* Problem details: Reproduce this listing from its first line through the line with "Cookies (229, 1432)", inclusive, leaving out all that follows.

────────────────

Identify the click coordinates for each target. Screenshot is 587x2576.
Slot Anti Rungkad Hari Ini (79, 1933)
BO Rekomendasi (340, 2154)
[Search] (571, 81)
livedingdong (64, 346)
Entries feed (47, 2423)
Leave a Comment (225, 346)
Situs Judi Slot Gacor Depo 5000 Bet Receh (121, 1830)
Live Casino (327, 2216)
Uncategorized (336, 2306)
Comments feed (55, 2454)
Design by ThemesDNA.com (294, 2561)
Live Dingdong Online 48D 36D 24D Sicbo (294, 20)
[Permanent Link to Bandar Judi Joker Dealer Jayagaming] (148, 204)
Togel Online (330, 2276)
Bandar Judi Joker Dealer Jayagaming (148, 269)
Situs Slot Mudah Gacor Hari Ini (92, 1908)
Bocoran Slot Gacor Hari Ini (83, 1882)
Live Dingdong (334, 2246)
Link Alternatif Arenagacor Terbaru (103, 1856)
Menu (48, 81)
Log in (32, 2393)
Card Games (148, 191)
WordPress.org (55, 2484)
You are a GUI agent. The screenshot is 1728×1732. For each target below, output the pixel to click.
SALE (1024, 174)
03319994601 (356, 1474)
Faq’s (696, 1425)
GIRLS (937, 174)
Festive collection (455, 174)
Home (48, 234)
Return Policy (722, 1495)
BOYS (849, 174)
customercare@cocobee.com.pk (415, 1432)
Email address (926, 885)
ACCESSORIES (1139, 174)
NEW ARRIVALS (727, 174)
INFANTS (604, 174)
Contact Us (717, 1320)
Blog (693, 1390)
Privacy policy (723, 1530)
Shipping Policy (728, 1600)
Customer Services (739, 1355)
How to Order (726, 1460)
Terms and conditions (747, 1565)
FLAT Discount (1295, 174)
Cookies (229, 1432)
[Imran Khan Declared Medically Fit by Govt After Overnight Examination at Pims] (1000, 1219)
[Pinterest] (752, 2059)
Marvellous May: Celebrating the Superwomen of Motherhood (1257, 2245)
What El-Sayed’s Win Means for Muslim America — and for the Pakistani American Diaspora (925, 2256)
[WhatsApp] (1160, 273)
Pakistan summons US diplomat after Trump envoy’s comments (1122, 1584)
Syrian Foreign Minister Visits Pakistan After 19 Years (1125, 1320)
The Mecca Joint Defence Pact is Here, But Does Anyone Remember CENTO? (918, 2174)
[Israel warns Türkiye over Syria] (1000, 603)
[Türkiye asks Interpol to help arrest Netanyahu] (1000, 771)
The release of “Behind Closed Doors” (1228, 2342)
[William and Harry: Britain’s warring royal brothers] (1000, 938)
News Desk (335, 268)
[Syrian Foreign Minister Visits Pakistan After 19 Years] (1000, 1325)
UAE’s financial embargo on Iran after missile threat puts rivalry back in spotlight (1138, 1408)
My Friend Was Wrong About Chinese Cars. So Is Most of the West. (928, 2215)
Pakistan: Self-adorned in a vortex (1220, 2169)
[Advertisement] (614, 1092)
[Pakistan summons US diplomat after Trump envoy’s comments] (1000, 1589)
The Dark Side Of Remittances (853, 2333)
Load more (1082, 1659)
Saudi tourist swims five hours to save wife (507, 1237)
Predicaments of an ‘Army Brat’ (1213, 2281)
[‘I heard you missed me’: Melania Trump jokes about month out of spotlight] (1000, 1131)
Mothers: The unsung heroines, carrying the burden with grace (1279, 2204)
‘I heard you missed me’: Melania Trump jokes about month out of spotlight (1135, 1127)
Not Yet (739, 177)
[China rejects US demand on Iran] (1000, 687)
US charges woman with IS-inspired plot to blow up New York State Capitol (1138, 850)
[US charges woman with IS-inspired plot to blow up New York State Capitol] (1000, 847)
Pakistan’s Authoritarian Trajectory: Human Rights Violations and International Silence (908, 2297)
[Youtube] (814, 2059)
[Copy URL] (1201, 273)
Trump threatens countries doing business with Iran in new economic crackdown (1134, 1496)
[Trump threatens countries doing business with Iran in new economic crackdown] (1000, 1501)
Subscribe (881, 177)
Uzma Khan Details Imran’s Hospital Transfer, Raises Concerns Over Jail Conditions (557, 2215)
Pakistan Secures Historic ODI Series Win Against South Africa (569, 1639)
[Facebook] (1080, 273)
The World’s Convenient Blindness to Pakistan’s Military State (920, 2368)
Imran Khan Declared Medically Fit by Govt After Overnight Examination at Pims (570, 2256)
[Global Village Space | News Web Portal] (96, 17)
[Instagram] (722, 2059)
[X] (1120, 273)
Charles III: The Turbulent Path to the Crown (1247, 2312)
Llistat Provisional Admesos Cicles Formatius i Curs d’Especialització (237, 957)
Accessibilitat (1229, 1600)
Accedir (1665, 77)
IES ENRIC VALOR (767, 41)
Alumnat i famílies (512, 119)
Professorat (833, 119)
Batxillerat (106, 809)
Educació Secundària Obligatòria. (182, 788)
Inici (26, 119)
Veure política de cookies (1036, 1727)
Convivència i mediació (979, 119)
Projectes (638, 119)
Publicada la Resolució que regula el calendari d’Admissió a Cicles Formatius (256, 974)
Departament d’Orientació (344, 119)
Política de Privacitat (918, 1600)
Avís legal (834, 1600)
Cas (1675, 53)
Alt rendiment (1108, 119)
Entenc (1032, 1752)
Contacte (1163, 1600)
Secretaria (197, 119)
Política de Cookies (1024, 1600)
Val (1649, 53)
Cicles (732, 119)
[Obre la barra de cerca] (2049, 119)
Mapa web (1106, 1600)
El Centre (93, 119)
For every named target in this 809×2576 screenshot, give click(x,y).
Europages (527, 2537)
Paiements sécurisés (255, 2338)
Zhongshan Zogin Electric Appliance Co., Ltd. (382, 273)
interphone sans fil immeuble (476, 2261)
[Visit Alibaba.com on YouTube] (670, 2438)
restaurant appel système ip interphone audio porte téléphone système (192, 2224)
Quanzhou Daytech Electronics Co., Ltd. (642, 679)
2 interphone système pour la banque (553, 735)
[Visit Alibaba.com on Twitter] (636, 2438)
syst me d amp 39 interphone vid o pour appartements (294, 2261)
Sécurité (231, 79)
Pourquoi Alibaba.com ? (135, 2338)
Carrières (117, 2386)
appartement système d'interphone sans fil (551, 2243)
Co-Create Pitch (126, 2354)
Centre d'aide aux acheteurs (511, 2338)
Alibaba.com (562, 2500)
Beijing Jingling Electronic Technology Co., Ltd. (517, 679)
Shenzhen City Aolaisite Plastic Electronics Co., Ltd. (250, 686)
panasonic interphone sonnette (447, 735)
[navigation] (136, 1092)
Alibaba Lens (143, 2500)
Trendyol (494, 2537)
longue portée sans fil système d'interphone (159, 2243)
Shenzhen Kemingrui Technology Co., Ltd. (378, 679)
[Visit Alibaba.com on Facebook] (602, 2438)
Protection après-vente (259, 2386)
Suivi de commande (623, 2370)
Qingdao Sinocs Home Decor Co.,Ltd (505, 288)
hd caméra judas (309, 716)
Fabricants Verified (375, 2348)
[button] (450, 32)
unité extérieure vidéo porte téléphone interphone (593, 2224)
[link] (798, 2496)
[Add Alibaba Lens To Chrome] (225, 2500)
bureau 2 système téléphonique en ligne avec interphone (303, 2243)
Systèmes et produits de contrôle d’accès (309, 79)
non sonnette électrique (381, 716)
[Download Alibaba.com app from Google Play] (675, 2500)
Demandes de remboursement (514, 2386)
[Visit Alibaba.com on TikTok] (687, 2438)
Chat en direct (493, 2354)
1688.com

────────────────

* Response:
Identify the click coordinates for each target. Screenshot is 587x2576.
Slot Anti Rungkad Hari Ini (79, 1933)
BO Rekomendasi (340, 2154)
[Search] (571, 81)
livedingdong (64, 346)
Entries feed (47, 2423)
Leave a Comment (225, 346)
Situs Judi Slot Gacor Depo 5000 Bet Receh (121, 1830)
Live Casino (327, 2216)
Uncategorized (336, 2306)
Comments feed (55, 2454)
Design by ThemesDNA.com (294, 2561)
Live Dingdong Online 48D 36D 24D Sicbo (294, 20)
[Permanent Link to Bandar Judi Joker Dealer Jayagaming] (148, 204)
Togel Online (330, 2276)
Bandar Judi Joker Dealer Jayagaming (148, 269)
Situs Slot Mudah Gacor Hari Ini (92, 1908)
Bocoran Slot Gacor Hari Ini (83, 1882)
Live Dingdong (334, 2246)
Link Alternatif Arenagacor Terbaru (103, 1856)
Menu (48, 81)
Log in (32, 2393)
Card Games (148, 191)
WordPress.org (55, 2484)
You are a GUI agent. The screenshot is 1728×1732. For each target below, output the pixel to click.
SALE (1024, 174)
03319994601 (356, 1474)
Faq’s (696, 1425)
GIRLS (937, 174)
Festive collection (455, 174)
Home (48, 234)
Return Policy (722, 1495)
BOYS (849, 174)
customercare@cocobee.com.pk (415, 1432)
Email address (926, 885)
ACCESSORIES (1139, 174)
NEW ARRIVALS (727, 174)
INFANTS (604, 174)
Contact Us (717, 1320)
Blog (693, 1390)
Privacy policy (723, 1530)
Shipping Policy (728, 1600)
Customer Services (739, 1355)
How to Order (726, 1460)
Terms and conditions (747, 1565)
FLAT Discount (1295, 174)
Cookies (229, 1432)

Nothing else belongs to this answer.